> **What to do**:
1. Answer these questions from the email thread on PostgreSQL settings for an SSD drive:
(a) What RPC value did Shaun Thomas favor when running version 8.3?
(b) To which version was the move made when the planner changed drastically?
(c) What date and time does Andrew Dunstan's reply carry?
2. Name every person who signs or sends a message in the thread on PostgreSQL settings for an SSD drive.
3. Extend the email thread on PostgreSQL settings for an SSD drive, starting right after its final quoted line.

> **Text block**:
Did you compare setting RPC to 1.0 vs. setting it to 1.1, or something
else just slightly higher than SPC?

--
Josh Berkus
PostgreSQL Experts Inc.
http://pgexperts.com

Re: PostgreSQL settings for running on an SSD drive

From

Shaun Thomas

Date:

20 June 2013, 21:23:24

On 06/20/2013 03:32 PM, Josh Berkus wrote:

> Did you compare setting RPC to 1.0 vs. setting it to 1.1, or something
> else just slightly higher than SPC?

Yes, actually. My favored setting when we were on 8.3 was 1.5. But
something with the planner changed pretty drastically when we went to
9.1, and we were getting some really bad query plans unless we
*strongly* suggested RPC was cheap. I was afraid I'd have to go lower,
but 1 seemed to do the trick.

--
Shaun Thomas
OptionsHouse | 141 W. Jackson Blvd. | Suite 500 | Chicago IL, 60604
312-676-8870
sthomas@optionshouse.com

______________________________________________

See http://www.peak6.com/email_disclaimer/ for terms and conditions related to this email

Re: PostgreSQL settings for running on an SSD drive

From

Andrew Dunstan

Date:

20 June 2013, 21:33:09

On 06/20/2013 05:23 PM, Shaun Thomas wrote:
> On 06/20/2013 03:32 PM, Josh Berkus wrote:
>
>> Did you compare setting RPC to 1.0 vs. setting it to 1.1, or something
>> else just slightly higher than SPC?

Records for locating displayed items:
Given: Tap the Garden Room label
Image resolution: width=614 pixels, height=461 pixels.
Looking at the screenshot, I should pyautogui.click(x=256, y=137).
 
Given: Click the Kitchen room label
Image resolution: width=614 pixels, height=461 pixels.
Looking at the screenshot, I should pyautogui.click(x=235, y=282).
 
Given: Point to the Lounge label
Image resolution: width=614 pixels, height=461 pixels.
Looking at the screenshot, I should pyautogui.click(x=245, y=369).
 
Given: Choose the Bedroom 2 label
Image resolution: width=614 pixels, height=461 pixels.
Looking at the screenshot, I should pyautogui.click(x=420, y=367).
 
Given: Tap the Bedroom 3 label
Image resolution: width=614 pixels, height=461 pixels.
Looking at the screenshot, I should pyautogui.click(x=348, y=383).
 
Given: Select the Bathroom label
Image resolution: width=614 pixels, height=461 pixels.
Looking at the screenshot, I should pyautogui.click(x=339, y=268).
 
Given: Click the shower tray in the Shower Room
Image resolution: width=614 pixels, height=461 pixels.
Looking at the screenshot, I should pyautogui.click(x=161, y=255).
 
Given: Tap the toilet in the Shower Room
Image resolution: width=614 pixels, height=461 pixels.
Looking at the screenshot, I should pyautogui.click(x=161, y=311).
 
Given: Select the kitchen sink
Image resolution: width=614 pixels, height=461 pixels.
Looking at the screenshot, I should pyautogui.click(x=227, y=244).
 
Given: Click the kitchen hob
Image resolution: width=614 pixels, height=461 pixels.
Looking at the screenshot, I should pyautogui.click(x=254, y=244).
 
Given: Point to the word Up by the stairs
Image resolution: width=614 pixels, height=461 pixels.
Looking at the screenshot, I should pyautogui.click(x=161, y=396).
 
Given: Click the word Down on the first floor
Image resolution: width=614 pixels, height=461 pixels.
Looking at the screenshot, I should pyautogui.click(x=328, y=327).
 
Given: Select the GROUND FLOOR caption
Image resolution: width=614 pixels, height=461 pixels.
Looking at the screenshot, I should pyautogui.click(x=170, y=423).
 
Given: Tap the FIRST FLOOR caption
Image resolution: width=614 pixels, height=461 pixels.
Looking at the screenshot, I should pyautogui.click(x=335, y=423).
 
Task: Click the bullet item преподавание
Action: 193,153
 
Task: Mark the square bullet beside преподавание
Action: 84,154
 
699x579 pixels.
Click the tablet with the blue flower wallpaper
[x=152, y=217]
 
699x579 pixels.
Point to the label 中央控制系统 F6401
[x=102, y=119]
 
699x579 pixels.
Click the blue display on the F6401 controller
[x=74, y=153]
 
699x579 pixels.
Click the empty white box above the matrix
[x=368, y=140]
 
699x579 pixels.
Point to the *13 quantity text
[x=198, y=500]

> **The answers**:
1.
(a) 1.5
(b) 9.1
(c) 20 June 2013, 21:33:09

2. Josh Berkus, Shaun Thomas, Andrew Dunstan

3.
>
> Yes, actually. My favored setting when we were on 8.3 was 1.5. But
> something with the planner changed pretty drastically when we went to
> 9.1, and we were getting some really bad query plans unless we
> *strongly* suggested RPC was cheap. I was afraid I'd have to go lower,
> but 1 seemed to do the trick.
>

That would be perverse, surely, but on Fusion-IO RPC = SPC seems to make
sense unless you assume that cache misses will be higher for random
reads than for sequential reads.

cheers

andrew

Re: PostgreSQL settings for running on an SSD drive

From

Greg Smith

Date:

18 July 2013, 02:04:43

On 6/20/13 4:32 PM, Josh Berkus wrote:
> First, cc'ing Greg Smith to see if he can address this with the Fusion
> folks so that they stop giving out a bad guide.

I'm working on a completely replacement of that guide, one that actually
gives out a full set of advice.  Right now I'm between their product
cycles, I'm expecting new hardware again here soon.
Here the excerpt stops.